Di Simone Frusciante
16.12.2022

Il 12 dicembre scorso, si è verificato un attacco terroristico al Kabul Longan Hotel, una struttura ricettiva situata nel centro della capitale afghana, molto popolare tra gli uomini d’affari e i diplomatici cinesi. L’attacco, a seguito del quale sono rimasti feriti in modo grave almeno cinque cittadini della Repubblica Popolare, è avvenuto il giorno dopo l’incontro tra l’Ambasciatore Wang Yu e il viceministro degli affari esteri afghano, Abbas Stanikzai, nel quale si è discusso delle misure da intraprendere per il rafforzamento della sicurezza dell’Ambasciata cinese a Kabul. L’attentato è stato rivendicato dallo Stato Islamico del Khorasan (IS-K), branca dell’organizzazione attiva nell’Emirato Islamico, la cui strategia prevede di colpire, oltre i talebani, le minoranze etniche e i cittadini stranieri che intrattengono rapporti con il regime. In particolare, tra settembre e dicembre, IS-K ha compiuto attacchi contro le Ambasciate della Federazione Russa e del Pakistan.

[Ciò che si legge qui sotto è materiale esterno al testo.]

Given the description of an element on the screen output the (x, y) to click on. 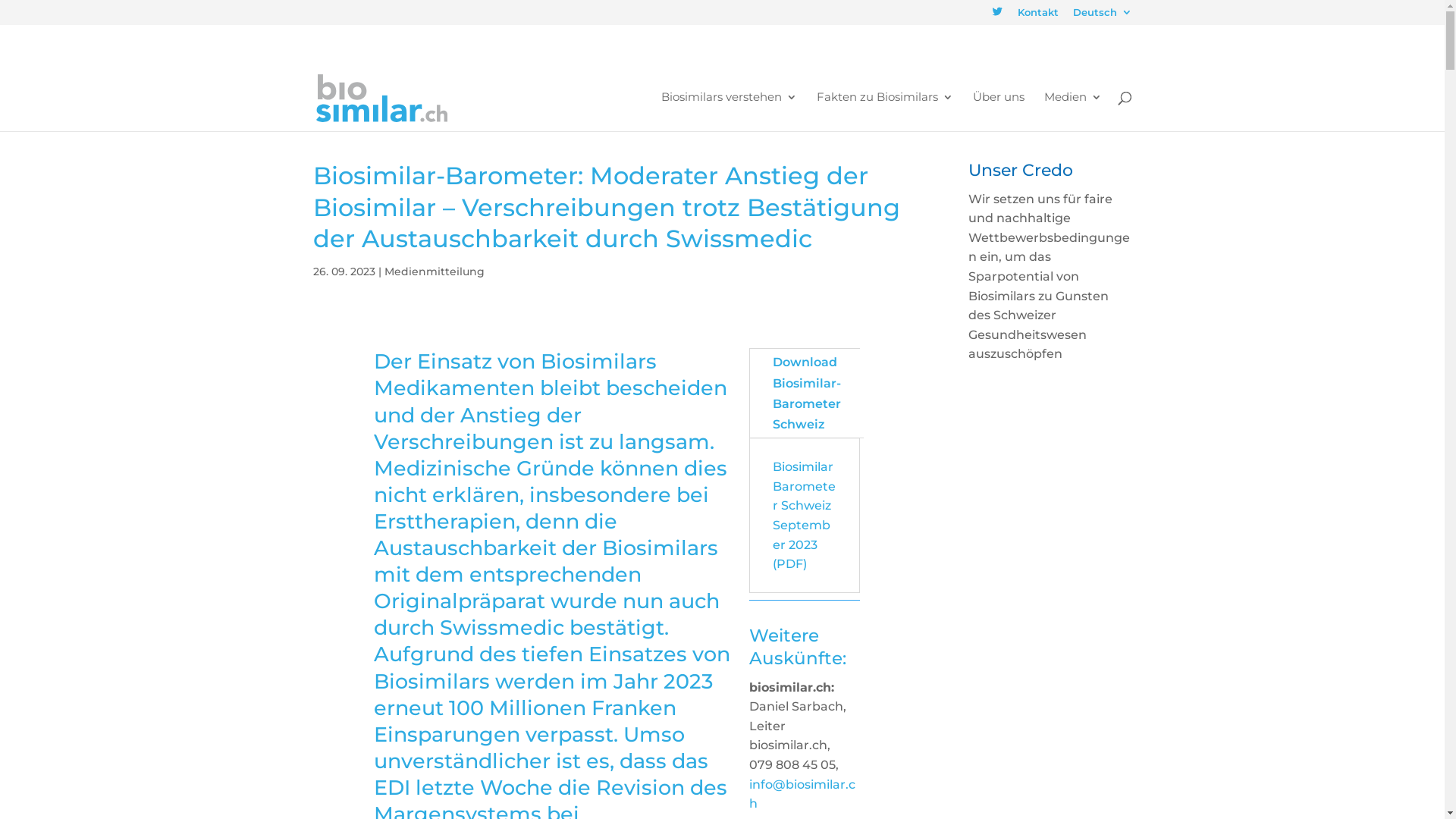
Biosimilars verstehen Element type: text (729, 111)
Biosimilar Barometer Schweiz September 2023 (PDF) Element type: text (803, 515)
Download Biosimilar-Barometer Schweiz Element type: text (806, 392)
Kontakt Element type: text (1037, 16)
info@biosimilar.ch Element type: text (802, 794)
Deutsch Element type: text (1101, 16)
Fakten zu Biosimilars Element type: text (883, 111)
Medien Element type: text (1072, 111)
Medienmitteilung Element type: text (433, 271)
Given the description of an element on the screen output the (x, y) to click on. 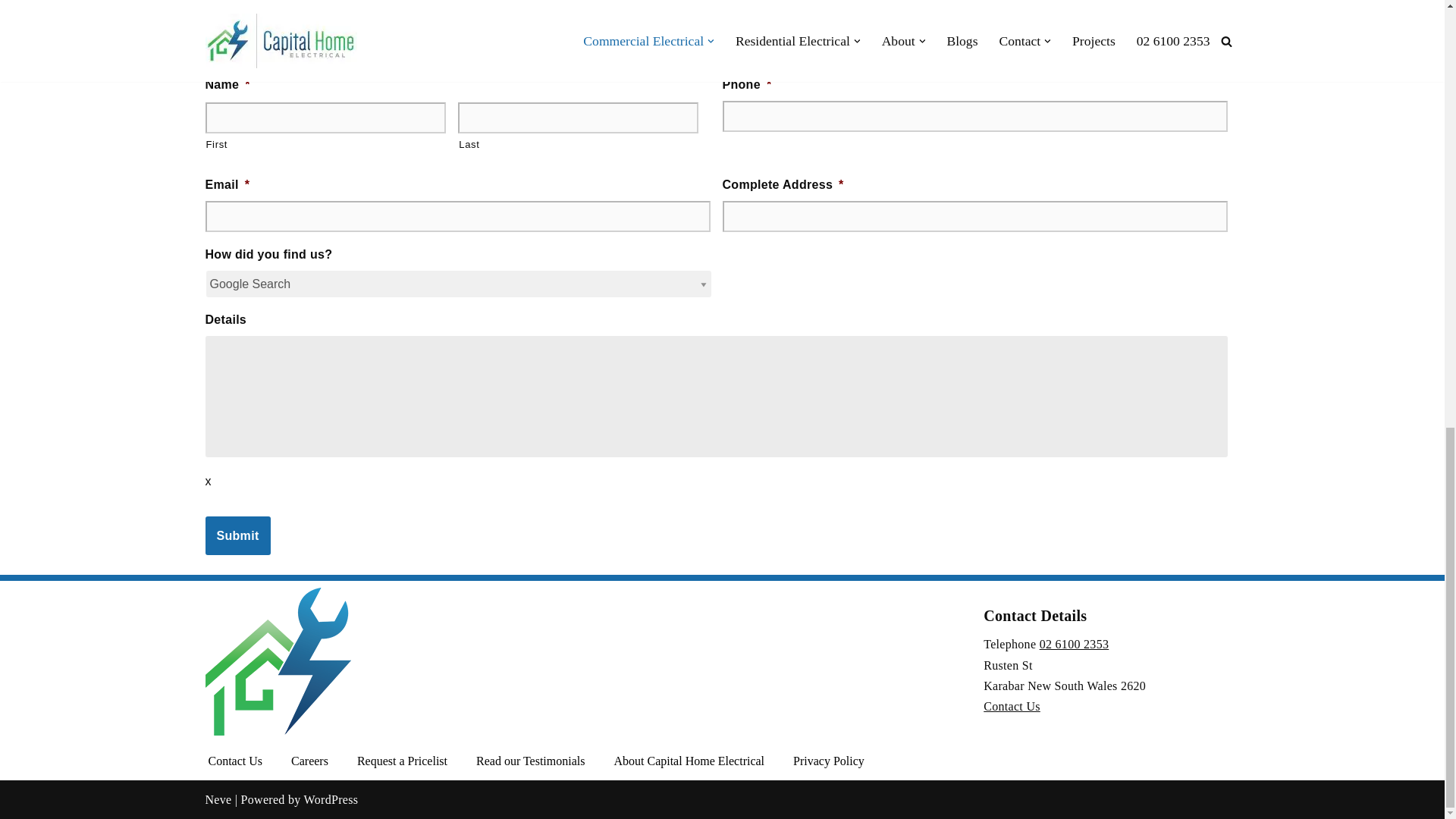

Pur non avendo riconosciuto ufficialmente il Governo talebano, la Cina è tra i pochi attori internazionali a tenere aperti i canali di comunicazione con l’Emirato, anche mantenendo una presenza diplomatica, e ad aver offerto un sostegno economico continuativo al Paese. In particolare, già nel settembre 2021, a meno di un mese dal ritorno al potere dei talebani, Pechino ha promesso l’invio di oltre 30 milioni di dollari in aiuti umanitari. Inoltre, la Cina è stata molto attiva nel richiedere lo scongelamento degli asset afghani, pari a circa 9 miliardi di dollari, bloccati dall’amministrazione statunitense dopo il ritorno degli ex studenti coranici al potere.

Sul fronte commerciale, la Cina ha escluso nei mesi scorsi l’imposizione di tariffe su circa il 98% delle merci importate dall’Afghanistan al fine di rilanciare le relazioni bilaterali. Anche a seguito della scelta di Pechino l’interscambio commerciale, tradizionalmente molto limitato, è cresciuto in maniera importante nell’ultimo anno. In particolare, le esportazioni mensili cinesi in Afghanistan sono passate dai 15.8 milioni di dollari del settembre 2021, a circa 48 milioni nello stesso mese del 2022, mentre le importazioni sono raddoppiate raggiungendo i 600.000 dollari.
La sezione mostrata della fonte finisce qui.